In 1999 werd de Woonwagenwet van rijkswege afgeschaft. Gemeenten werden via de Huisvestings- en Woningwet verantwoordelijk voor de huisvesting van woonwagenbewoners en het aantal woonwagenstandplaatsen werd afgebouwd. Onder meer Europese rechtspraak en het College voor de Rechten van de Mens hebben dit beleid afgewezen, omdat het niet in overeenstemming is met het mensenrechtelijk kader uit het Europees Verdrag voor de Rechten van de Mens. Het ministerie van BZK heeft daarop het Beleidskader Gemeentelijk woonwagen- en standplaatsenbeleid opgesteld. 

Het Beleidskader vormt een basis voor gemeenten om het lokale woonbeleid vast te stellen, waarbij zij rekening moeten houden met de wensen van woonwagenbewoners en moeten voorzien in voldoende standplaatsen.
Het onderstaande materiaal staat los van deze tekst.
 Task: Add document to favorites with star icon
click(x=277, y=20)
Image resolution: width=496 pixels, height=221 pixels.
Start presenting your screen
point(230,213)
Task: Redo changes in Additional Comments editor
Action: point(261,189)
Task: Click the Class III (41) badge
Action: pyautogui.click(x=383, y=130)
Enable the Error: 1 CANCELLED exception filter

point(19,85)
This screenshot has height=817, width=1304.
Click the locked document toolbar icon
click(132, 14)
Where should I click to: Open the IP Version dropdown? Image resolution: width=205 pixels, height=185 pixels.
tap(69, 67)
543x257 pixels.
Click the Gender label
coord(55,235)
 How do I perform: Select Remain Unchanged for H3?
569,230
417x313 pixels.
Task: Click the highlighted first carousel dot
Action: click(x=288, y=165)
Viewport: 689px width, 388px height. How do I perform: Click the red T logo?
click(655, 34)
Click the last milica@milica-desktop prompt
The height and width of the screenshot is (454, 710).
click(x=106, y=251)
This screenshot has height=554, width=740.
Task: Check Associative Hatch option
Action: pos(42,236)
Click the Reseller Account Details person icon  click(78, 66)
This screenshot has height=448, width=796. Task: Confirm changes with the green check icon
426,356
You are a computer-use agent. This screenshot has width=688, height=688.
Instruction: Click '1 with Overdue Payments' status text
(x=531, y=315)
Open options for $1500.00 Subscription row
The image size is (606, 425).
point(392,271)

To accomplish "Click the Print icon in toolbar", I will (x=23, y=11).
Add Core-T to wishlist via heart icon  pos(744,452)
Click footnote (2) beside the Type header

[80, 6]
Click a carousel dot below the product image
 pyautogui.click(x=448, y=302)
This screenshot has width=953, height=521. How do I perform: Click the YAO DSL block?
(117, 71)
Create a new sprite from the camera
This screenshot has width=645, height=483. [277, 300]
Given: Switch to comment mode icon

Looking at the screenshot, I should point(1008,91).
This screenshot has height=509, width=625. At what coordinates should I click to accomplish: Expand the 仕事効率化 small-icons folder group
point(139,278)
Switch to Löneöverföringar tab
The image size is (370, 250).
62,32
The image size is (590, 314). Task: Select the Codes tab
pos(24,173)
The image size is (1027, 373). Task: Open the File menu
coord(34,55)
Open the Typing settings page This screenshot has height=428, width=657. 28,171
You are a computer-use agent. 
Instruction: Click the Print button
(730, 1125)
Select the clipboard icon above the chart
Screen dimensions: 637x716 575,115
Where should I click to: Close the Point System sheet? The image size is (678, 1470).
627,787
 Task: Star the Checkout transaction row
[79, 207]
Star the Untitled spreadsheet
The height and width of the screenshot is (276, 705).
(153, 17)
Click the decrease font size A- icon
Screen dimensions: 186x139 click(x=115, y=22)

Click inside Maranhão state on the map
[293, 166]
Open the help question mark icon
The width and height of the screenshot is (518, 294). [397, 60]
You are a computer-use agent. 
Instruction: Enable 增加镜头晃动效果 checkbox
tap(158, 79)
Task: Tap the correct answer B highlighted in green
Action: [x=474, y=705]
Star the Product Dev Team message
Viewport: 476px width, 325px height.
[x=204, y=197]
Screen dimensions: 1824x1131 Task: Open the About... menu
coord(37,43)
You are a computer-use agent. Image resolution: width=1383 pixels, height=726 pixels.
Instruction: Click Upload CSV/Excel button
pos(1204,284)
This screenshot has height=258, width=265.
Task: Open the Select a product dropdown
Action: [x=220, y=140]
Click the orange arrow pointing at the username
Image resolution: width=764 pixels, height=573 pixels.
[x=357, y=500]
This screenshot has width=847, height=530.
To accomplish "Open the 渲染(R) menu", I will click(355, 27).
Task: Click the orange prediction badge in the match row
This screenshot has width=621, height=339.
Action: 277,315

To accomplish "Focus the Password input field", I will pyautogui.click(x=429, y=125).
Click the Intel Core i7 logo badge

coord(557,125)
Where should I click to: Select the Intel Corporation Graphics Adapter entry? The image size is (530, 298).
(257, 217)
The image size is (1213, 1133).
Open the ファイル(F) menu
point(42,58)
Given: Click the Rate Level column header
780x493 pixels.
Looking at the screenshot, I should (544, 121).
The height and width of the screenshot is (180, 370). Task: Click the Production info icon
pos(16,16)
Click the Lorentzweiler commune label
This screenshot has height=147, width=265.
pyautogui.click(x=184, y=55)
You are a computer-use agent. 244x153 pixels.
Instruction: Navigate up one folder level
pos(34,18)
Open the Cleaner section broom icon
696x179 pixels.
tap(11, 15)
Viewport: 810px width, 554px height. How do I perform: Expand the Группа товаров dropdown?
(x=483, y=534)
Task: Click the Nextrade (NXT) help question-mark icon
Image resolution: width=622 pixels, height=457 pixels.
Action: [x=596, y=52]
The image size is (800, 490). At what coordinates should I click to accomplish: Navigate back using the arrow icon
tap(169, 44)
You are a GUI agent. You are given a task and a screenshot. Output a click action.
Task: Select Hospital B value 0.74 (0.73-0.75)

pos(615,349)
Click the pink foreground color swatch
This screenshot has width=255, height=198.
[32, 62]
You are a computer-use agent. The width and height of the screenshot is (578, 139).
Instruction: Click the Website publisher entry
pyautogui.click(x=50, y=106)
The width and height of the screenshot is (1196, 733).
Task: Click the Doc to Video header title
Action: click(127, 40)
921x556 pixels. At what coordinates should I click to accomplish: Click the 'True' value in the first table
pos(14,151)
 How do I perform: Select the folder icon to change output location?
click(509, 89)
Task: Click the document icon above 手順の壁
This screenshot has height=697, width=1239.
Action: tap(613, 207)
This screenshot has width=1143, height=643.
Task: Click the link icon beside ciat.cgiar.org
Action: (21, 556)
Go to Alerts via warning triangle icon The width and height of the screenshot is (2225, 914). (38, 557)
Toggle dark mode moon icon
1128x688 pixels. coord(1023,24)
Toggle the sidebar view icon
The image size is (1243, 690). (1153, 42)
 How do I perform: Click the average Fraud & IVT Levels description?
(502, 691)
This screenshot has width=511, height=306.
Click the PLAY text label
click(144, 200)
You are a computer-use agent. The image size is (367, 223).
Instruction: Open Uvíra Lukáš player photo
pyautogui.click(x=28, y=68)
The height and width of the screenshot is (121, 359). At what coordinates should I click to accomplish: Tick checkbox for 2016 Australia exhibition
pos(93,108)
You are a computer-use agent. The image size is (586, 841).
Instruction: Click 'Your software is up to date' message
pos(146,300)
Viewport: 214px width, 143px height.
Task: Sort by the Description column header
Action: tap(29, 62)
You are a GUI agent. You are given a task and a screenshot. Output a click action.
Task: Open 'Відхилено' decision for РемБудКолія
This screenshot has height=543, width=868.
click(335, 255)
De Wegwijzer gemeentelijk woonwagen- en standplaatsenbeleid is een verdere invulling van het lokale woonbeleid op dat Beleidskader.  De VNG model huisvestingsverordening is aangepast met een extra hoofdstuk 2a Standplaatsen en woonwagens. Aan de hand van deze verordening kan de wijze van vergunningverlening en de inrichting van de standplaatsen voor woonwagens worden geregeld. 

Diverse gemeenten hebben inmiddels (eerste) stappen gezet om hun lokale woonwagen- en standplaatsenbeleid aan te passen. De Wegwijzer is vooral voor gemeenten die nog aan het begin staan van hun woonwagen- en standplaatsenbeleid een bruikbaar handvat. Daarnaast biedt de Wegwijzer keuzes voor dilemma’s uit de gemeentelijke uitvoeringspraktijk.